• [Exercise description]
From the entries below, please output exactly the lines starting at the one containing "Execute warrant #2 for Testing" and ending at the one containing "Image resolution: width=955", both included.

• [Dataset entries]
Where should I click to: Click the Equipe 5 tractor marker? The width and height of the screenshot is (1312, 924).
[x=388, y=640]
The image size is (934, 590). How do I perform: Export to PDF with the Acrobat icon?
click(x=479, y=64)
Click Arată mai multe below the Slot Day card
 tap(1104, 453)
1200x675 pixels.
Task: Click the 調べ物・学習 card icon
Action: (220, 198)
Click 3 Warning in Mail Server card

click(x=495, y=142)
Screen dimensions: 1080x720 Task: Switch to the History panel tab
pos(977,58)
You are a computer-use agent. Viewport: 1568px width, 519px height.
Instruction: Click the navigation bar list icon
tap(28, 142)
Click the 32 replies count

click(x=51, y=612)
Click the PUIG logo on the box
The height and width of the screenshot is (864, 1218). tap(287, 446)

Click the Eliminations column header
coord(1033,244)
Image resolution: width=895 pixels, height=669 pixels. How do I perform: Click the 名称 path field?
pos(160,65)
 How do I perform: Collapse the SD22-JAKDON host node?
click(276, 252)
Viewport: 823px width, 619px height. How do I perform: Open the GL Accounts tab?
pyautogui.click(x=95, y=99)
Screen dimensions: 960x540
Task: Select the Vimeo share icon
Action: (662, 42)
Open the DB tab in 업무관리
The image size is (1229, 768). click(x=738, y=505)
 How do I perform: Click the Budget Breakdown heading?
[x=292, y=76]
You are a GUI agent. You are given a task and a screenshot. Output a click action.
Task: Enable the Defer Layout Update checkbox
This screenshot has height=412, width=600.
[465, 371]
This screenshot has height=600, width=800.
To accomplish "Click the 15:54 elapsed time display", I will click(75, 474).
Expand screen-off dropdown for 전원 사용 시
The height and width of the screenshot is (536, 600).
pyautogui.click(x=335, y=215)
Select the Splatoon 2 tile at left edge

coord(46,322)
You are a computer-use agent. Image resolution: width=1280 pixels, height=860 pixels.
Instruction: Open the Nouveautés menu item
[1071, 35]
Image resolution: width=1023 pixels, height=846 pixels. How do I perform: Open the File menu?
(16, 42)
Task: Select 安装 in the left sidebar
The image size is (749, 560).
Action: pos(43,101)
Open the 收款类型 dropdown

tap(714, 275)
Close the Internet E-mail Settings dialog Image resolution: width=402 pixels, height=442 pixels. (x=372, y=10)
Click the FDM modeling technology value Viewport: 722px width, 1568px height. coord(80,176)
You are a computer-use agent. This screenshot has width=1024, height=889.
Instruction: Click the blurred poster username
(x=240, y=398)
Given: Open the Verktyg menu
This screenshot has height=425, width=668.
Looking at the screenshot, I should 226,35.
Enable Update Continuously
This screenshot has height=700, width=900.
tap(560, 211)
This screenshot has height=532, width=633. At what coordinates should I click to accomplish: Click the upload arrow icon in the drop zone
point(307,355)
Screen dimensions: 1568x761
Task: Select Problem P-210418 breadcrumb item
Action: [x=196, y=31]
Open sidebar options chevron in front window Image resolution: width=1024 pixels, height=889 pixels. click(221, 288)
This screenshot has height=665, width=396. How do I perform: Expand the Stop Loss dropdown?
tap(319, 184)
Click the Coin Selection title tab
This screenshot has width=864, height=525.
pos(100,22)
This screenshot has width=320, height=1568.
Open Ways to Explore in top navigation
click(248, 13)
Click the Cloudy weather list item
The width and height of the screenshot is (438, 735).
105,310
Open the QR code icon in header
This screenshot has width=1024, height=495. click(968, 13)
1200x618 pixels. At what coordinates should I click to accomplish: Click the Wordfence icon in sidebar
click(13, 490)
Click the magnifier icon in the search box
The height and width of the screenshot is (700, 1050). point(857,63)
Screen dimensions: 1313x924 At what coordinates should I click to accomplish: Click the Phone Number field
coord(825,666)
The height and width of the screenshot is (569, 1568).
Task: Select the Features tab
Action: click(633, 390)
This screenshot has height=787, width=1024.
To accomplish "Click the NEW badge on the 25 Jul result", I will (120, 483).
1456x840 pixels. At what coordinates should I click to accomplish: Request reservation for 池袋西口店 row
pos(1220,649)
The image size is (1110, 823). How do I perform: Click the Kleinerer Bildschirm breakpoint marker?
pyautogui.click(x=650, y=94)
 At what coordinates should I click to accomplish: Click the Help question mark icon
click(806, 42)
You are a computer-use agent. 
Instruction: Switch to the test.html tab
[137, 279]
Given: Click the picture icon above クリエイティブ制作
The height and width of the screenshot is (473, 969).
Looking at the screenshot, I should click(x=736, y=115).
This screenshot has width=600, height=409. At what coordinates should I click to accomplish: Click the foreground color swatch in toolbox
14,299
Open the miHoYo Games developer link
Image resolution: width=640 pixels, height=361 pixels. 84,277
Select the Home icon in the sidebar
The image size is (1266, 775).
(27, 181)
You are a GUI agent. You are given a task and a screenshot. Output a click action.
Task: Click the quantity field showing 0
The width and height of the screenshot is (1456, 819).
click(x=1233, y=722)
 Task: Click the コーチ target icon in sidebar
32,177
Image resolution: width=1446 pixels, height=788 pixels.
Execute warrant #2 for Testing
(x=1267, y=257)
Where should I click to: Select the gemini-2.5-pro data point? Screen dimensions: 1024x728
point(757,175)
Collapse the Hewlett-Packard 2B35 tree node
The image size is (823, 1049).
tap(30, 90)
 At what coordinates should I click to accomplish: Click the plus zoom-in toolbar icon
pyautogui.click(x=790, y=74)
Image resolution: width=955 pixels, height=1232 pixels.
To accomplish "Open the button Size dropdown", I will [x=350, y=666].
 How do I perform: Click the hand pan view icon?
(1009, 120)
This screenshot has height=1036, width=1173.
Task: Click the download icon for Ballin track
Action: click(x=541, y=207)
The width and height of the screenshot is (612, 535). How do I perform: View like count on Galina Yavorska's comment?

• [Reply to the task]
Execute warrant #2 for Testing
(x=1267, y=257)
Where should I click to: Select the gemini-2.5-pro data point? Screen dimensions: 1024x728
point(757,175)
Collapse the Hewlett-Packard 2B35 tree node
The image size is (823, 1049).
tap(30, 90)
 At what coordinates should I click to accomplish: Click the plus zoom-in toolbar icon
pyautogui.click(x=790, y=74)
Image resolution: width=955 pixels, height=1232 pixels.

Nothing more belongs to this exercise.